___ Records

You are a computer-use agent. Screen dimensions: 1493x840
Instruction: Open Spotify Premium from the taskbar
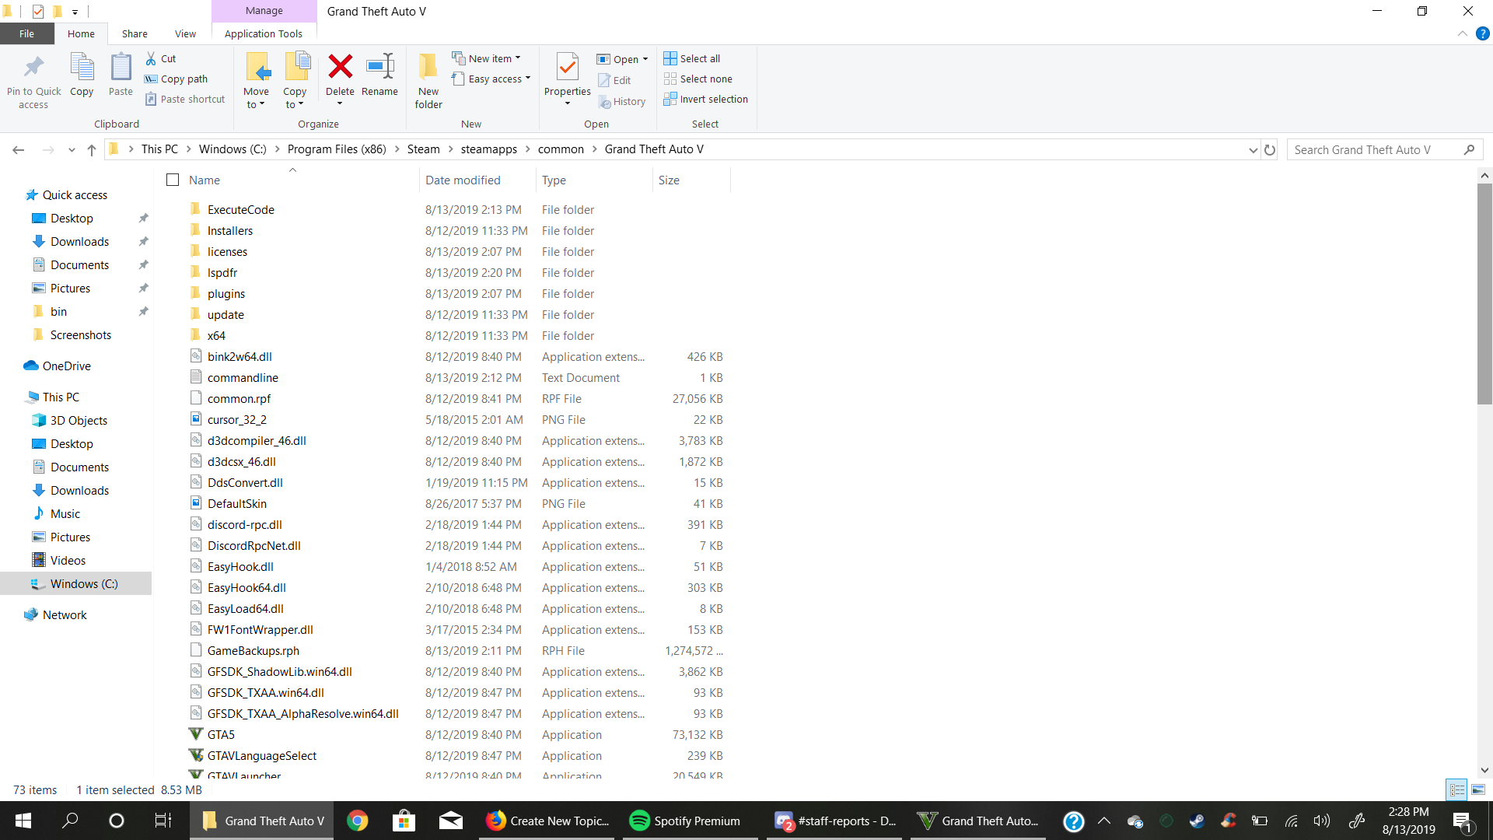(x=685, y=821)
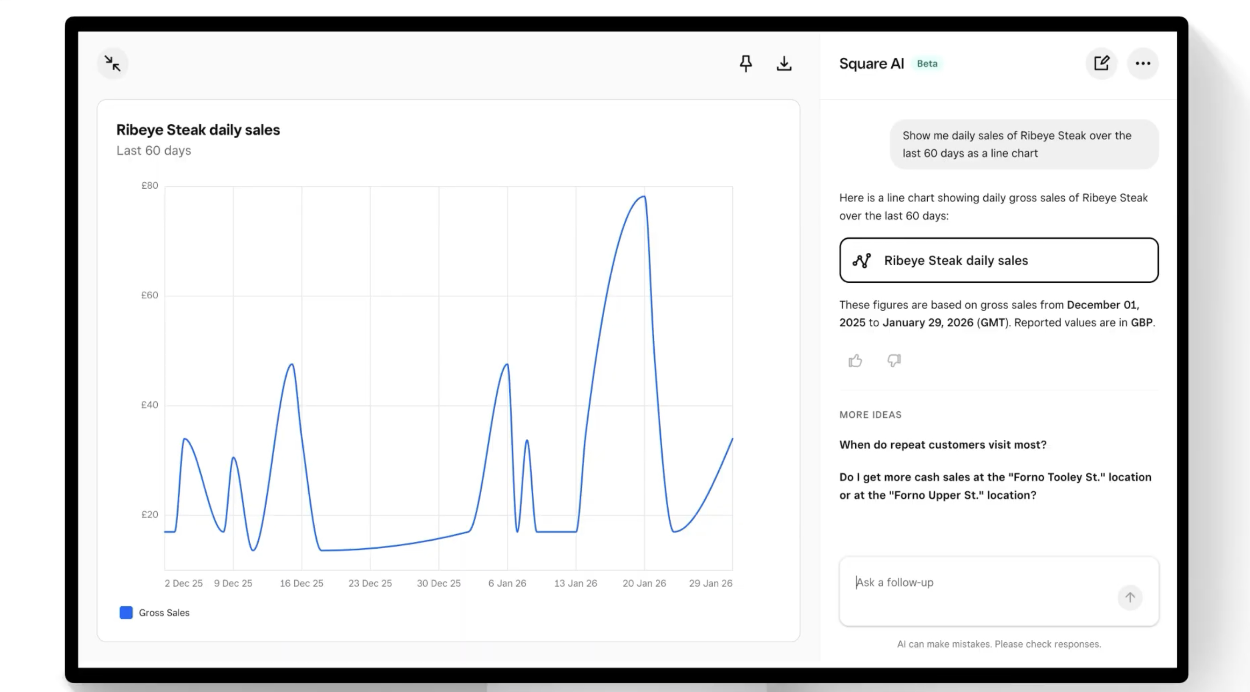Click the line chart icon in the chart chip

[862, 261]
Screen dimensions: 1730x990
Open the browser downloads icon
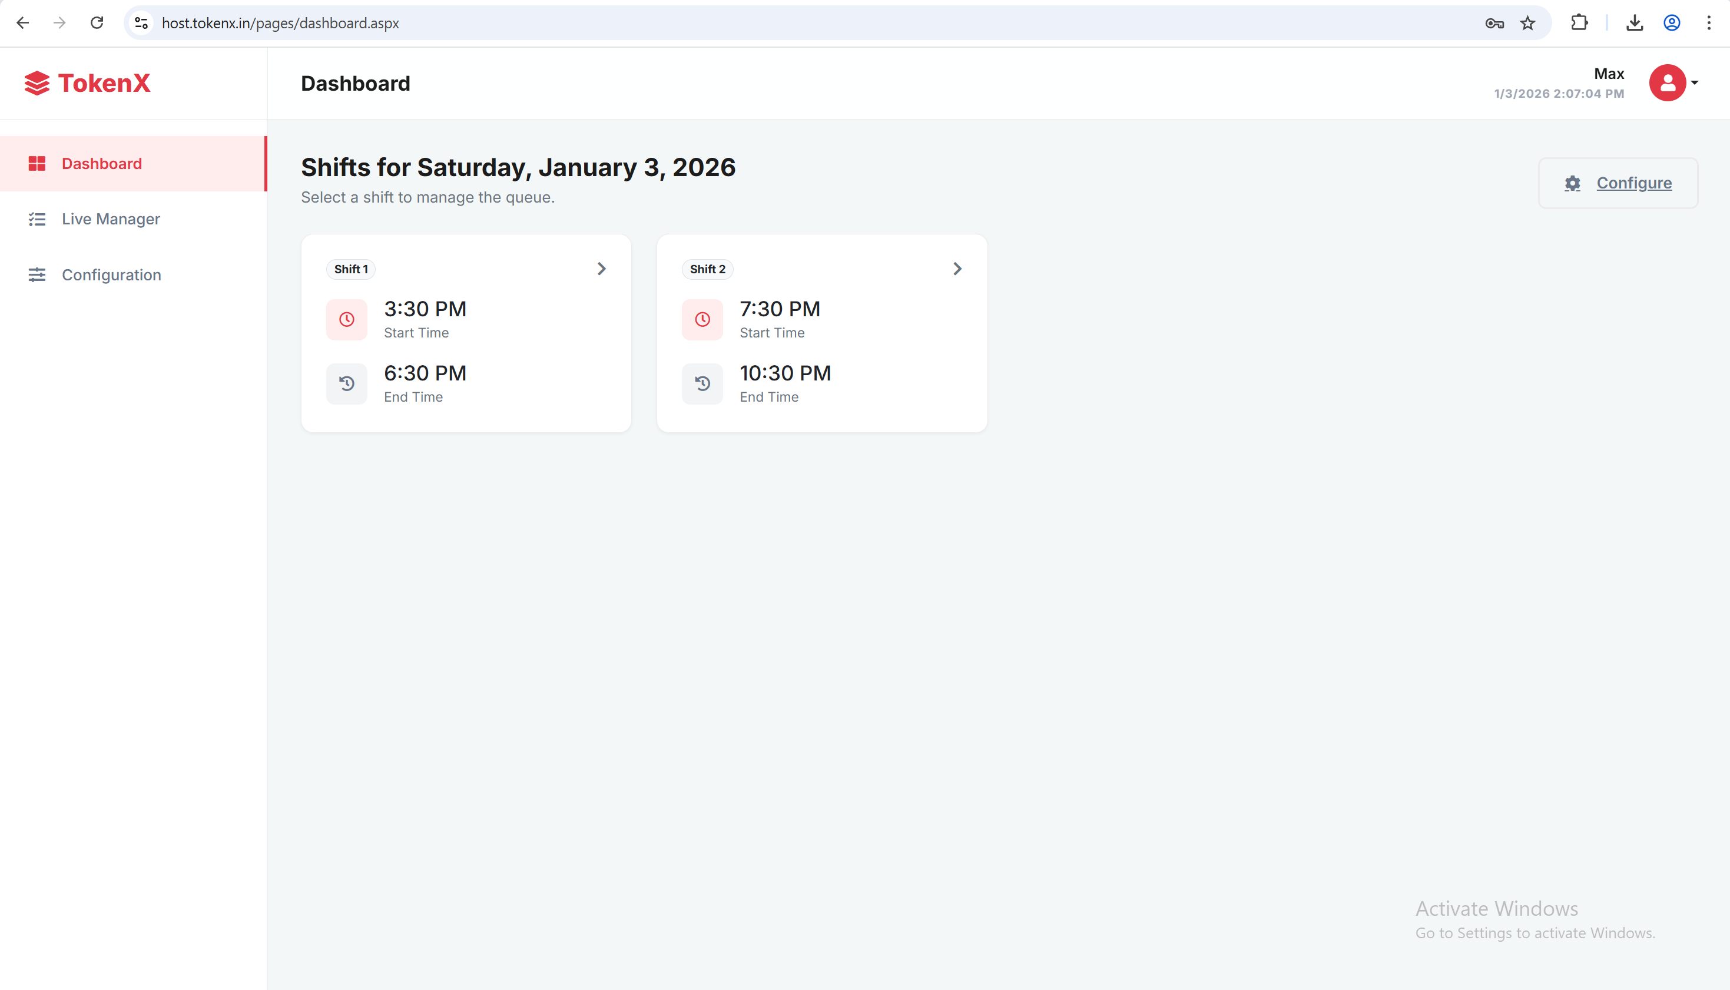tap(1635, 22)
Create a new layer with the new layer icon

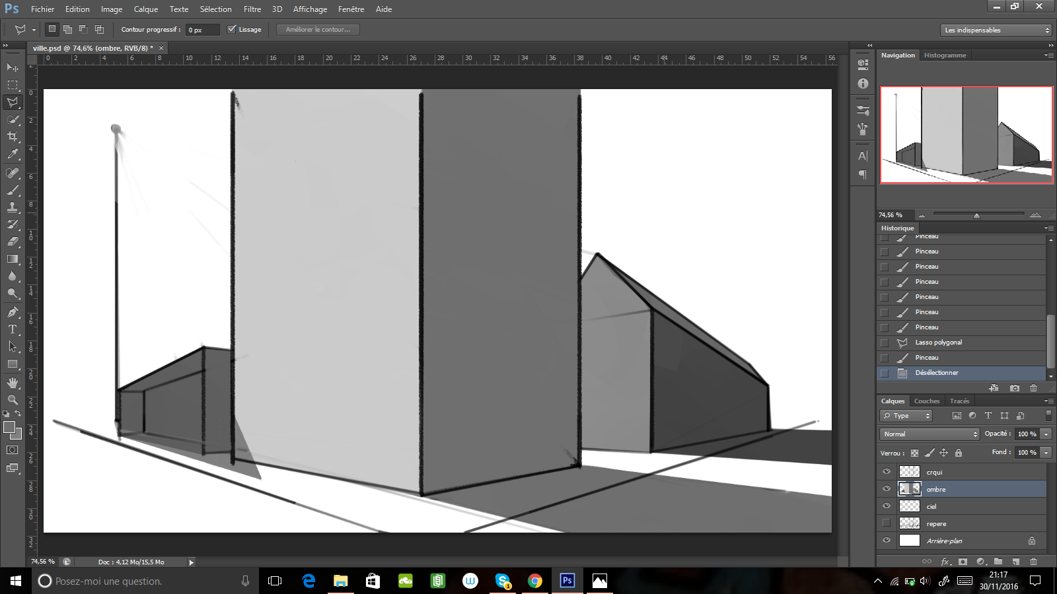click(1015, 562)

______

- **Assignment**
Check every line of the data, and copy the ones that contain "Screen".

- **Output**
You are a computer-use agent. Screen dimensions: 1493x840
Screen dimensions: 1730x990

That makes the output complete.